- Selected text
A Selective ACAT-1 Inhibitor, K-604, Suppresses Fatty Streak Lesions in Fat-fed Hamsters Without Affecting Plasma Cholesterol Levels

Overview

Journal Atherosclerosis

Publisher Elsevier

Specialty Cardiology & Vascular Diseases

Date 2006 Jul 6

PMID 16820149

Citations 45

Authors

Mami Ikenoya

Yasunobu Yoshinaka

Hideyuki Kobayashi

Katsumi Kawamine

Kimiyuki Shibuya

Fumiyasu Sato

Kimio Sawanobori

Takuya Watanabe

Akira Miyazaki

Affiliations

Soon will be listed here.

Abstract

Background: Acyl-coenzyme A:cholesterol O-acyltransferase-1 (ACAT-1), a major ACAT isozyme in macrophages, plays an essential role in foam cell formation in atherosclerotic lesions. However, whether pharmacological inhibition of macrophage ACAT-1 causes exacerbation or suppression of atherosclerosis is controversial.

- Provided material
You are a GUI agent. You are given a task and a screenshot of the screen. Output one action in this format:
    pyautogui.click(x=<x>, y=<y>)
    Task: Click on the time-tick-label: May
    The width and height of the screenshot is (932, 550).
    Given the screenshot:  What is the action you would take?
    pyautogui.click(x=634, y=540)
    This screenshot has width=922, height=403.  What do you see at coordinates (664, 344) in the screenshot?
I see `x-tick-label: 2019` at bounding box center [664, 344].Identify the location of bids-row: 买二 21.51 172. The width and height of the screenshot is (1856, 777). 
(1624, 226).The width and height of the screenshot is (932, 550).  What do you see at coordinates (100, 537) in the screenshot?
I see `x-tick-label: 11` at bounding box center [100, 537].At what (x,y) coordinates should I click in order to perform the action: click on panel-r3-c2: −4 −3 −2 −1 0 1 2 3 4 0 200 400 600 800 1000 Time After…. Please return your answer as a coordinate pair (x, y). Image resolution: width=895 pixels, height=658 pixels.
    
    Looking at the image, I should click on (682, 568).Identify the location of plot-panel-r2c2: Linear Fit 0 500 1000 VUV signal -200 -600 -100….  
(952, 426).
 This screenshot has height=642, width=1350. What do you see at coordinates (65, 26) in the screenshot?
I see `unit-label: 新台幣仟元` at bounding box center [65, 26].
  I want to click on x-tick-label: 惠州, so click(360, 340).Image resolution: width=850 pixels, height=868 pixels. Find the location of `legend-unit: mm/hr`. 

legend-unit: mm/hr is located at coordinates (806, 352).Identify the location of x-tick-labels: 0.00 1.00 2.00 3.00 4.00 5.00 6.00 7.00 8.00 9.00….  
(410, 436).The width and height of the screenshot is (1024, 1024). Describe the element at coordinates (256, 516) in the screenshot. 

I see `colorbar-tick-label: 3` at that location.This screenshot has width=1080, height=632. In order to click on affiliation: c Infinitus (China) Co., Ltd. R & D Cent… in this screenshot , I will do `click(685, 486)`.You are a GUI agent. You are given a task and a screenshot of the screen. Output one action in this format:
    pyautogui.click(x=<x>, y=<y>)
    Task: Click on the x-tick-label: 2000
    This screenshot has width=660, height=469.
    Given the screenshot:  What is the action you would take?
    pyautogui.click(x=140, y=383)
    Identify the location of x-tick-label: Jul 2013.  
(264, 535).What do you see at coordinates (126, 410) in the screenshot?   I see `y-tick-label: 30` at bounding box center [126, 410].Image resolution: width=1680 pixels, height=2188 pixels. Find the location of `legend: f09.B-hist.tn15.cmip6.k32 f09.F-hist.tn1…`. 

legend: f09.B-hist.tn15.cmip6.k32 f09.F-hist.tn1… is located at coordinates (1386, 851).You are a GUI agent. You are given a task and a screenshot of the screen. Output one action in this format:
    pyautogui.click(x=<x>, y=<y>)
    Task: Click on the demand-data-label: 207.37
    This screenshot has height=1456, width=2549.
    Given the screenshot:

- Problem A
In the K-604 study page, give the stretch from "Affiliations" through "atherosclerosis is controversial." again, switching "controversial" to "disputed".
- Problem B
Answer these questions from the K-604 study page.
(i) In which journal was the study published?
(ii) What is the PMID listed for the study?
(iii) In which cells is ACAT-1 described as a major ACAT isozyme?

- Answer box A
Affiliations

Soon will be listed here.

Abstract

Background: Acyl-coenzyme A:cholesterol O-acyltransferase-1 (ACAT-1), a major ACAT isozyme in macrophages, plays an essential role in foam cell formation in atherosclerotic lesions. However, whether pharmacological inhibition of macrophage ACAT-1 causes exacerbation or suppression of atherosclerosis is disputed.

- Answer box B
(i) Atherosclerosis
(ii) 16820149
(iii) Macrophages